Mais uma vez Lula optou pelo “poste”, o administrador sem votos, neófito em palanque, que atende à equivocada demanda das ruas por menos políticos profissionais. Essa estratégia de Lula em São Paulo, apesar de desgastada pela gestão até agora pífia de Fernando Haddad, pode dar certo. Não porque seja especialmente brilhante, mas porque os tucanos completam, em 2014, nada menos do que 20 anos de poder no Estado de São Paulo. Com os recorrentes protestos em São Paulo, a avaliação do governo Alckmin também caiu, de 52% para 38%, segundo o Datafolha, mas o tucano continua liderando com folga a pesquisa de intenção de voto, aparecendo com 40%, muito à frente de Paulo Skaf  (19%), Gilberto Kassab (6%) e Alexandre Padilha (3%).

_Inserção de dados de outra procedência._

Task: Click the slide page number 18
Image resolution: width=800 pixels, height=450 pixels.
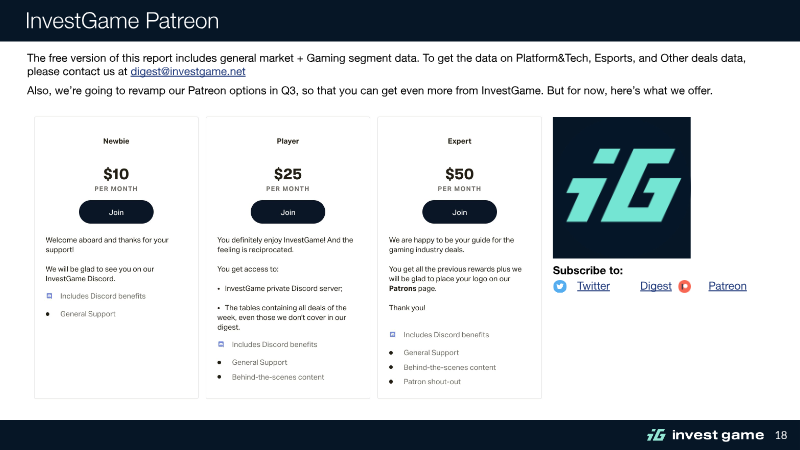Action: click(x=781, y=435)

Como se vê, Lula gosta de aposta arriscada. Ele parece acreditar que a panaceia do Programa Mais Médicos, lançado por Dilma Rousseff, pode catapultar a candidatura do ministro da Saúde em São Paulo. E tem alguma razão. Apesar da forma absolutamente desastrada com que Dilma lançou a proposta, a importação de médicos estrangeiros e a obrigatoriedade da prestação de serviço público por parte de médicos recém-formados podem render muito voto entre a população que depende do SUS — ao menos enquanto o programa não estiver integralmente implantado e puder ser vendido com a perfeição das promessas de campanha. A própria Dilma poderá se beneficiar eleitoralmente do programa se souber negociar com a categoria médica com menos arrogância. Essa estratégia deu certo com a ficção do pré-sal, sintetizada pela imagem de Lula labuzando as costas de Dilma com as mãos sujas de óleo.

Mas talvez a maior vantagem de Dilma continua sendo a inexistência de oposição. O Banco Rural — epicentro do mensalão — acaba de sofrer intervenção do Banco Central. Nas mãos de uma oposição competente, a medida causaria estragos no governo petista, respingando em Lula e Dilma. Tanto pelo uso indevido do banco por parte dos petistas quanto pela demora do Banco Central em intervir na instituição. Mas não será Aécio Neves a tocar no assunto, afinal ele tem receio do que os petistas chamam de “mensalão mineiro”. Já Marina Silva considera esse tipo de crítica indigno da imagem de pureza ética que ela tenta passar ao eleitor. Com isso, o quadro fica mais fácil para o PT, mesmo se Dilma, com todo o seu desgaste, for mesmo a candidata do partido.